El muelle al que nos acercábamos y las calles adyacentes estaban atestados de furgones y carretillas para el transporte de equipajes, diligencias y coches de punto para viajeros, y personas —algunas buscando con los ojos a algún amigo entre los centenares de pasajeros que nos asomábamos en la cubierta—, informadores de prensa, y una muchedumbre aún más grande deseosa de periódicos y de noticias del gran mundo atlántico y europeo. Me abrí paso entre este gentío a lo largo de las calles bien trazadas e iluminadas, igual de animadas que si fuese de día, donde muchachos de voz atiplada pregonaban ya los periódicos más recientes de Nueva York; y entre la una y las dos de la madrugada me encontré cómodamente instalado en una espaciosa habitación del Oriental Hotel, situado, según pude averiguar, en la repleta ensenada, y no lejos del sitio donde solíamos varar nuestros botes del Alert.

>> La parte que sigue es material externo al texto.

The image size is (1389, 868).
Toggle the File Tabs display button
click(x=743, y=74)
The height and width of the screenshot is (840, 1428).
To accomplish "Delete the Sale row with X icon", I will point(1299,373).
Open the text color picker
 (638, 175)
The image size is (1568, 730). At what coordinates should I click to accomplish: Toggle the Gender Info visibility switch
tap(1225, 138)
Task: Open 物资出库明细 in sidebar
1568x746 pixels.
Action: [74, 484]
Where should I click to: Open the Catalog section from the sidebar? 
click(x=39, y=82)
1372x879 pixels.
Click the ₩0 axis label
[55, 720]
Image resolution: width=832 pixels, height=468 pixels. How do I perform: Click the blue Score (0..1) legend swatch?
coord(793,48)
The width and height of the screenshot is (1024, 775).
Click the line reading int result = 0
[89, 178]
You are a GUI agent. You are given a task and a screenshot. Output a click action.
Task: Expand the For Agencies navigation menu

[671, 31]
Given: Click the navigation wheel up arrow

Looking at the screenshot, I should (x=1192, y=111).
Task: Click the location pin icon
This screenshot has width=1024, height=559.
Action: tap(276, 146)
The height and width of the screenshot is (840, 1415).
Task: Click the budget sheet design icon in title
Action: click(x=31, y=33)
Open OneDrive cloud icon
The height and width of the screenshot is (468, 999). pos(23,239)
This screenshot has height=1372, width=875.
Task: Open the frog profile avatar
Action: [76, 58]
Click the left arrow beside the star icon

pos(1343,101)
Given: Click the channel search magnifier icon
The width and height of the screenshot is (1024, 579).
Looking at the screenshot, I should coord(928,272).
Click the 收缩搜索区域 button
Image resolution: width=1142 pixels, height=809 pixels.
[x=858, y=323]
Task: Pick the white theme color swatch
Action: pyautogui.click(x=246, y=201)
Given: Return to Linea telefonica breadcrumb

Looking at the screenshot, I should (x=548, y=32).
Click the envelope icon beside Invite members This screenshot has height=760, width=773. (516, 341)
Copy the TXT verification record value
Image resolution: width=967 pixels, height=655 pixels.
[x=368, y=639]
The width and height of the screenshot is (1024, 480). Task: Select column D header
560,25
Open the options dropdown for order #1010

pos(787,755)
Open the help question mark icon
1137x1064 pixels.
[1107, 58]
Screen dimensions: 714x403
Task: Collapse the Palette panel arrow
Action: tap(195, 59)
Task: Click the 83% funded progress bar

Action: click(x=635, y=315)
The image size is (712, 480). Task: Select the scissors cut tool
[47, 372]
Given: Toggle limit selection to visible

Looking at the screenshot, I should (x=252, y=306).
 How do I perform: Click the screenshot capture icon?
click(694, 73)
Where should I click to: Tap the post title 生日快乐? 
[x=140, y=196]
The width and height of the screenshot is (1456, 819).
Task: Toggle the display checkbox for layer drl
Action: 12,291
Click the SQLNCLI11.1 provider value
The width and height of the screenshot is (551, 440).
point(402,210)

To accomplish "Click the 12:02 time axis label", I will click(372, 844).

Domingo, 14 de agosto. Cuando me desperté por la mañana y contemplé desde la ventana la ciudad de San Francisco —con sus almacenes, sus torres y campanarios; sus juzgados, teatros y hospitales; sus diarios; sus profesiones atendidas por gente competente; sus fortalezas y sus faros, sus muelles y su puerto con clíperes de mil toneladas, más numerosos que los que acogen hoy Londres o Liverpool—, convertida en una de las capitales de la República Americana, y en el único emporio de un nuevo mundo, el Pacífico recién despertado; cuando miré hacia el otro lado de la bahía, hacia el este, y descubrí una hermosa ciudad en el fértil y boscoso litoral de la Contra Costa, y vapores de todos los tamaños, transbordadores de la Contra Costa, y grandes cargueros y paquebotes dirigiéndose a todos los lugares de la gran bahía y de sus ríos tributarios dejando un largo penacho de humo en el horizonte; cuando vi todo esto, y pensé en lo que en otro tiempo había visto aquí, y en lo que me rodeaba ahora, no creía estar con los pies en la realidad, o que fuera verdad lo que veía, y me sentí como el que se mueve en «mundos no realizados».

No podía quejarme de falta de lugares de culto. Los católicos tienen un arzobispo, una catedral y cinco o seis iglesias: francesas, alemanas, españolas e inglesas; los episcopalianos un obispo, una catedral y tres iglesias; los metodistas y presbiterianos tienen tres o cuatro cada uno; además, están los congregacionistas, los anabaptistas y los unitarios, aparte de otros credos. De camino a mi iglesia me encontré con dos compañeros de estudios de Harvard que estaban en un portal, uno era abogado y el otro profesor, y quedamos en vernos más tarde. Poco más allá topé con otro de Harvard, un individuo listo y estudioso, dotado de talento y buen humor, que me invitó a desayunar con él en un restaurante francés: era soltero y de los que se levantan tarde los domingos. Le pedí que me indicara la dirección de la iglesia del Obispo Kip. Vaciló, me miró con embarazo, y me confesó que había cosas de las que no estaba al tanto, pero en un intento desesperado por ayudarme, me señaló un edificio de madera que había al principio de la calle, y que cualquiera podía ver que no era lo que yo le preguntaba, y que resultó ser una capilla anabaptista africana. Sin embargo conocía multitud de lugares interesantes, y buena parte de lo que disfruté en mi visita lo debo a sus atenciones.